Mme Fadela Amara, secrétaire d'État. Pour ma part, je considère qu'il faut aller là où les gens ne parlent pas, là où ils n'assistent pas aux concertations. C'est pour cette raison que, dès le 1er août, sur Skyblog, j'ai ouvert un blog, qui, il est vrai, a fait polémique,...
Mme Éliane Assassi. C'est ça la réponse dont ont besoin les gens des quartiers ?
M. Jean-Pierre Raffarin. Est-ce que l'on peut respecter la ministre !
Mme Éliane Assassi. Qu'elle nous respecte aussi !
Mme Fadela Amara, secrétaire d'État. ...mais qui a permis à une certaine jeunesse de prendre la parole, de libérer sa parole pour présenter des propositions en vue de l'élaboration du plan « Respect et égalité des chances ».
De la même manière, les réunions d'appartements ont permis à un très grand nombre de personnes qui ne participent pas aux concertations classiques, à des papas et à des mamans des quartiers difficiles, de libérer leur parole et de participer, eux aussi, à l'élaboration du plan « Respect et égalité des chances » en présentant des propositions concrètes ou en disant simplement que, dans leurs quartiers, il existe, malheureusement, un vrai problème, un vrai souci.

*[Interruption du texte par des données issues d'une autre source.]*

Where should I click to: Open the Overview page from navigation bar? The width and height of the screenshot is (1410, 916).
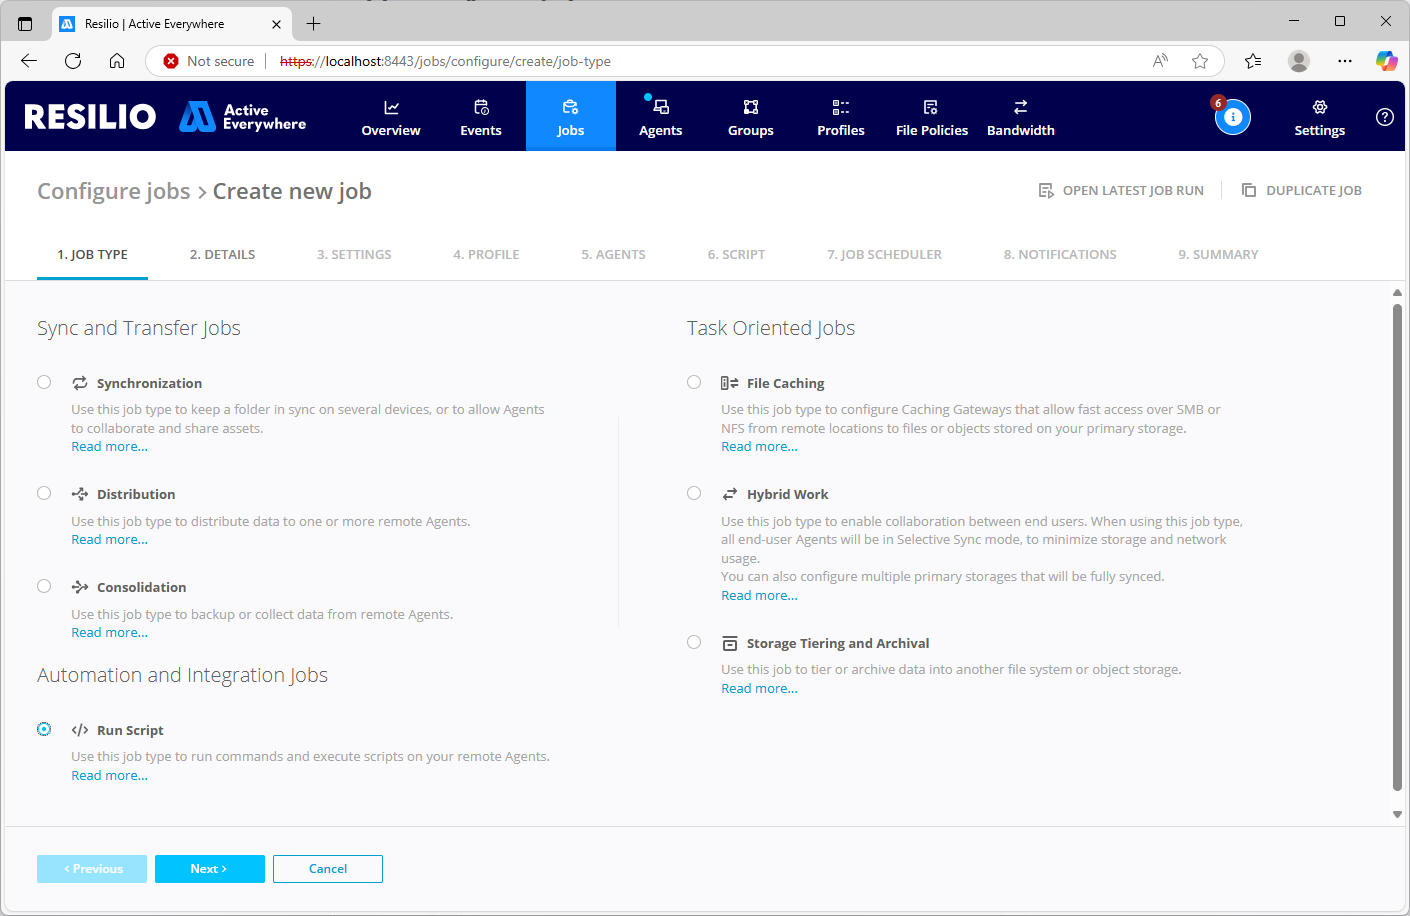pyautogui.click(x=390, y=117)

Outre l'emploi des jeunes, qui les touche particulièrement, ils sont inquiets devant l'insécurité et souhaitent avec force que la police soit présente dans les quartiers populaires.
Un sénateur socialiste. Pas celle-là !
Mme Fadela Amara, secrétaire d'État. Depuis le 1er septembre, j'ai demandé à tous les préfets d'organiser ces concertations territoriales. Dans chaque département, j'ai tenu à organiser des réunions d'appartements. L'attente, nous le savons tous, est considérable.
Madame la sénatrice, je partage votre constat d'une évolution encore trop timide dans nos quartiers. Les inégalités sociales et territoriales se sont accentuées au fil des années, comme le montrent toutes les statistiques.
Ces quartiers, où vivent plus de 6 millions de personnes, connaissent des difficultés structurelles qui demeurent fortes, au point d'alimenter les sentiments d'exclusion de leurs habitants. Mais je ne peux pas laisser dire que rien n'est fait.
M. le président. Veuillez conclure, madame la secrétaire d'État !
Mme Fadela Amara, secrétaire d'État. L'Agence nationale pour la rénovation urbaine, l'ANRU, agit sur le cadre bâti. Depuis sa création, ce sont, concrètement, 9,8 milliards d'euros qui sont d'ores et déjà programmés sur 200 opérations dans les quartiers. Je rappelle que l'engagement total de l'État pour la période 2004-2012 est de 12 milliards d'euros.
En même temps que nous conduisons la rénovation urbaine, il nous faut oeuvrer à la rénovation sociale. Pour cela, le travail de l'ACSÉ, l'Agence nationale pour la cohésion sociale et l'égalité des chances, est énorme.
M. le président. Il faut conclure, madame, je vous prie !
Mme Fadela Amara, secrétaire d'État. Elle bénéficiera donc, en 2008, de 794 millions d'euros de crédits de paiement.
M. le président. Madame, par respect pour les autres intervenants, je vais me voir obligé de couper votre micro ! (Protestations sur les travées de l'UMP.)
Mme Fadela Amara, secrétaire d'État. Je terminerai en évoquant l'élaboration du plan banlieues.
Nous travaillons principalement sur trois axes extrêmement importants : le désenclavement des quartiers ; l'éducation et les pôles de réussite, dont tout le monde attend beaucoup ; ainsi que, tout simplement, l'emploi des jeunes, un axe fort qui, justement, permettra de faire reculer le chômage des jeunes, notamment la déshérence de certains d'entre eux. (Bravo ! et applaudissements sur les travées de l'UMP et de l'UC-UDF, ainsi que sur certaines travées du RDSE.)